Data entries
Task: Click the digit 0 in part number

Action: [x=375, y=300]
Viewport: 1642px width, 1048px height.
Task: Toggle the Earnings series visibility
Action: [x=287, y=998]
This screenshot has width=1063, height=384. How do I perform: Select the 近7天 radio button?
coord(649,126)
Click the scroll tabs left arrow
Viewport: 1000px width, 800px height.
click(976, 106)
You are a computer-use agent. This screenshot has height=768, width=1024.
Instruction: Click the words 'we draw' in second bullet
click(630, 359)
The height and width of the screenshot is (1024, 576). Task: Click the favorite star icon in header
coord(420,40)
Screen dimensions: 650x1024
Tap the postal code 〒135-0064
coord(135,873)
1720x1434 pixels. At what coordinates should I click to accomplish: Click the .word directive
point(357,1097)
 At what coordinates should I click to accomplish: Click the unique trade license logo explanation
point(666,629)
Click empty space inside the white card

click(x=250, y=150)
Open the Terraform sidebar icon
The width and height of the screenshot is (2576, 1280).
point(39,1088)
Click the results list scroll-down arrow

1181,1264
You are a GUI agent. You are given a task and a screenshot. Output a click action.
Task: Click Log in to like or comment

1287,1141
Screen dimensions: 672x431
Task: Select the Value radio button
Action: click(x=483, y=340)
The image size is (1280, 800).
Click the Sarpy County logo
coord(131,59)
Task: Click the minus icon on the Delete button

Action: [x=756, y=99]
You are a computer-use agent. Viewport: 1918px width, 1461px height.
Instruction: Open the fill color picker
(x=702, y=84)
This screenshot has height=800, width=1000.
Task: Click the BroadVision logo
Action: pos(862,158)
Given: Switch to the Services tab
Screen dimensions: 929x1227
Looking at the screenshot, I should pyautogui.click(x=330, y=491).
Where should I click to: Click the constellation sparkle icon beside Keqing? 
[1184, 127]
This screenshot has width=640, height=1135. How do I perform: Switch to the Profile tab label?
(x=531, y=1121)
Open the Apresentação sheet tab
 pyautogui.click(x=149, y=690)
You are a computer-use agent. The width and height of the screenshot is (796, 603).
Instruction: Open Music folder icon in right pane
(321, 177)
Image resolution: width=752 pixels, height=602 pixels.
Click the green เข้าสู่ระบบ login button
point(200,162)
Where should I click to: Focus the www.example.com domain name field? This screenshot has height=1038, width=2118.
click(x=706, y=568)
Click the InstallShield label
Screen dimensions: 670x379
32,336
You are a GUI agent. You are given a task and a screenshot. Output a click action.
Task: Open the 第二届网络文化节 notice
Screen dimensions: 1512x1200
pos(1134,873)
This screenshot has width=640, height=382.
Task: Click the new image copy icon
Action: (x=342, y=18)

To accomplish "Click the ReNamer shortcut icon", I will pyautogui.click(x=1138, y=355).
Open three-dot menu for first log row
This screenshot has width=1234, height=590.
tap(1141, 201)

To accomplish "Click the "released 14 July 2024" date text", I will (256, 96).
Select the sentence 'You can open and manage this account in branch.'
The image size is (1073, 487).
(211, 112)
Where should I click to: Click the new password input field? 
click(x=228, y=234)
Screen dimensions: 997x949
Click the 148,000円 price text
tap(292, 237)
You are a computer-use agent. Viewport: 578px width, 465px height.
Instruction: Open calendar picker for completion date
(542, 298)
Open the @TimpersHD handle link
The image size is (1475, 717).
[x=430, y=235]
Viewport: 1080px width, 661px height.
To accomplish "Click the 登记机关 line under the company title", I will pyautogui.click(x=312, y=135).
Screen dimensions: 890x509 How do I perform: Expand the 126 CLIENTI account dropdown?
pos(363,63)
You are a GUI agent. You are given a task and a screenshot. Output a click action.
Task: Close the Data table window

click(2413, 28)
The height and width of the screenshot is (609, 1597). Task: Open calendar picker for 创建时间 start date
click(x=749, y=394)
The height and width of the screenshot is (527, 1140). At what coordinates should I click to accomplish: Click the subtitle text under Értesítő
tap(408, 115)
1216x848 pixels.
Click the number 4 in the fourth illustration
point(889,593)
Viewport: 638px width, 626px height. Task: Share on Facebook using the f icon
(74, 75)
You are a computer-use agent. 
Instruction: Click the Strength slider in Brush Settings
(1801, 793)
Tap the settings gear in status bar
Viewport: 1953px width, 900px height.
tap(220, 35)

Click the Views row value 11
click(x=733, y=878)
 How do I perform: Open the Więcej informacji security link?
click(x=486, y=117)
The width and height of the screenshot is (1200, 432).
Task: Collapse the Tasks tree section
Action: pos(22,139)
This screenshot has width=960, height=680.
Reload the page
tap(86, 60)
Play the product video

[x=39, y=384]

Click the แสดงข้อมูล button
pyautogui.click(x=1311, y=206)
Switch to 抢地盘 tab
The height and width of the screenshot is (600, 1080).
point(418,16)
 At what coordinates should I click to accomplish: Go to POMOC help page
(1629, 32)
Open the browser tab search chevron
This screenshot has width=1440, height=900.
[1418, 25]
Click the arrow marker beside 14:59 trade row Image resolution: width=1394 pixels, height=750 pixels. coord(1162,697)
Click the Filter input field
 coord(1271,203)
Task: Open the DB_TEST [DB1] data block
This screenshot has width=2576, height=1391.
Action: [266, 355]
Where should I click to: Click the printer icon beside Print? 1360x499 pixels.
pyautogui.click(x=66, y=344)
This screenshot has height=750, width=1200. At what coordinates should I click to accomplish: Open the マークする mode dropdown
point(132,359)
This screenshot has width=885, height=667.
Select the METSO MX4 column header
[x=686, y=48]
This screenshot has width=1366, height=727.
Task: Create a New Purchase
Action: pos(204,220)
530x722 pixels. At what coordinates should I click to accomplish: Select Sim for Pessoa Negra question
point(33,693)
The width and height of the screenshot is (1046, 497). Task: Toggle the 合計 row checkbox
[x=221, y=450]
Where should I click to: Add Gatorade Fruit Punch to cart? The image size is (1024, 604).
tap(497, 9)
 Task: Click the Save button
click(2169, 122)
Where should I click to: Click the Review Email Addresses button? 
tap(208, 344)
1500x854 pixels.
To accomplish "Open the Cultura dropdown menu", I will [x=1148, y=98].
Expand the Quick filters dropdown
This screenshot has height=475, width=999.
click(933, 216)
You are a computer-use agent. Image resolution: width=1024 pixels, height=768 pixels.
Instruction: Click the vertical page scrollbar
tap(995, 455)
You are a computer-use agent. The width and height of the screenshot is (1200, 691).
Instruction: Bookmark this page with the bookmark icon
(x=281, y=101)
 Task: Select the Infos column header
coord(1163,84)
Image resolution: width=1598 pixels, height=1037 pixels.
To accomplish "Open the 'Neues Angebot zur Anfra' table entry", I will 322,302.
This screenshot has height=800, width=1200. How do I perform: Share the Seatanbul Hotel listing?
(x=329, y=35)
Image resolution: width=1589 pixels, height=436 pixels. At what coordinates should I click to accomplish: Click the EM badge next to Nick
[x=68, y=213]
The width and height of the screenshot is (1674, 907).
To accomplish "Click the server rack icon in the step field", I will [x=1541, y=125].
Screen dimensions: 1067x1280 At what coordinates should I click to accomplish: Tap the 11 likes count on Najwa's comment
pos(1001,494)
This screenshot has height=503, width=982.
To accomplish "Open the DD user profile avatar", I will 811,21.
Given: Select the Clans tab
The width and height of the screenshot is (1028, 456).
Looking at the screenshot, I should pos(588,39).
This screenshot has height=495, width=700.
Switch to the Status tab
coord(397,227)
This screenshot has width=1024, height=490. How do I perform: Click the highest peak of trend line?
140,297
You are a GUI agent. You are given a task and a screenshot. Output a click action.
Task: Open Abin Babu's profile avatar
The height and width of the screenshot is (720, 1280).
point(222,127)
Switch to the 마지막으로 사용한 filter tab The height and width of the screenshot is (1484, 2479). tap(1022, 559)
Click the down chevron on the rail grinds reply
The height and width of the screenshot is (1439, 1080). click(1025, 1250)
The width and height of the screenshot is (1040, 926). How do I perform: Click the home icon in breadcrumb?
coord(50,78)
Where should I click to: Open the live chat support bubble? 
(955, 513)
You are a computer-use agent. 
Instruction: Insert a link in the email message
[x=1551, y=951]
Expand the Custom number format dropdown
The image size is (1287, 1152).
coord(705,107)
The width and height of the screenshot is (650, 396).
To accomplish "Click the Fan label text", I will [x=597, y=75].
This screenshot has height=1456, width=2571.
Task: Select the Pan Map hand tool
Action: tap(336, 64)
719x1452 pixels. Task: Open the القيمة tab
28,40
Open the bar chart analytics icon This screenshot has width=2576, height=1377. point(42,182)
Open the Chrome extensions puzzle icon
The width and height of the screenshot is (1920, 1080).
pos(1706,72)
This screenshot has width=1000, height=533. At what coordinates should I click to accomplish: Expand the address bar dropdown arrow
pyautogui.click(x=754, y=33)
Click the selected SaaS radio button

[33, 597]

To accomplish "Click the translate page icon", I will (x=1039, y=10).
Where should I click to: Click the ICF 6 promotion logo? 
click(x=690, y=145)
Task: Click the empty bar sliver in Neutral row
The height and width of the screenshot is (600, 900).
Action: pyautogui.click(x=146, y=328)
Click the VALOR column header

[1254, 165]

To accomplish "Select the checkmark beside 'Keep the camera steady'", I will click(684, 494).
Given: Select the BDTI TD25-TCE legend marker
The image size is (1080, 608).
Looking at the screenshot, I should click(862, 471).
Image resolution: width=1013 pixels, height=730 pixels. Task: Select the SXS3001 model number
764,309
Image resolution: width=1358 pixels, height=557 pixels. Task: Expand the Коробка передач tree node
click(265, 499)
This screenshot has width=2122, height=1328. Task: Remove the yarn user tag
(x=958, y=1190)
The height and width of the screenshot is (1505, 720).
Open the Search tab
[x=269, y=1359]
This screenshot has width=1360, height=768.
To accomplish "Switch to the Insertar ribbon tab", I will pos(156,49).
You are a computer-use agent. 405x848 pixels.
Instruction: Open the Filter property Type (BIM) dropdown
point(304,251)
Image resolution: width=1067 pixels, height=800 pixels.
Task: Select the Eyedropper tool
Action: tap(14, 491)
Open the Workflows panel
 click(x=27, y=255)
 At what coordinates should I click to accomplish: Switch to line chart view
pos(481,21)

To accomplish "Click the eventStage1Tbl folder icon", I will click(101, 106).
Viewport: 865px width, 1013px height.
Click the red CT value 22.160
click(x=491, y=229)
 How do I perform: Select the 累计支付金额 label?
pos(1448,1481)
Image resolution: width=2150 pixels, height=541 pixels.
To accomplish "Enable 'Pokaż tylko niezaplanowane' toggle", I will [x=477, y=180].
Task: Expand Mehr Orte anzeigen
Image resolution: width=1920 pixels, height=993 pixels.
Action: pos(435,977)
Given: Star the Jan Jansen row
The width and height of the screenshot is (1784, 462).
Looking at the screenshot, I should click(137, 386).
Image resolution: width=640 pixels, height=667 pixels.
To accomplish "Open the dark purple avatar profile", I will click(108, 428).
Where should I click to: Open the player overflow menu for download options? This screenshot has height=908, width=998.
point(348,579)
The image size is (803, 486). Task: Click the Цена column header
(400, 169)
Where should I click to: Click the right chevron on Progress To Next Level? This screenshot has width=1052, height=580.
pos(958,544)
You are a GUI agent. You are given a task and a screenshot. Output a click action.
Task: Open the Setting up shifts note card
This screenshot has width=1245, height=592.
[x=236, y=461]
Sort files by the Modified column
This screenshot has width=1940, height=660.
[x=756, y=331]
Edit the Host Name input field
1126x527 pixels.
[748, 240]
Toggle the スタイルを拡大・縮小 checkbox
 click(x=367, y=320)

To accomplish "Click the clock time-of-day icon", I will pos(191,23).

Direction
Write out the records again, everything from the line containing "Image resolution: width=1598" down to the line containing "I will 811,21.", substituting "capture" for every "screenshot" and leaving all else unchanged.

Output
Image resolution: width=1598 pixels, height=1037 pixels.
To accomplish "Open the 'Neues Angebot zur Anfra' table entry", I will 322,302.
This capture has height=800, width=1200. How do I perform: Share the Seatanbul Hotel listing?
(x=329, y=35)
Image resolution: width=1589 pixels, height=436 pixels. At what coordinates should I click to accomplish: Click the EM badge next to Nick
[x=68, y=213]
The width and height of the capture is (1674, 907).
To accomplish "Click the server rack icon in the step field", I will [x=1541, y=125].
Screen dimensions: 1067x1280 At what coordinates should I click to accomplish: Tap the 11 likes count on Najwa's comment
pos(1001,494)
This capture has height=503, width=982.
To accomplish "Open the DD user profile avatar", I will 811,21.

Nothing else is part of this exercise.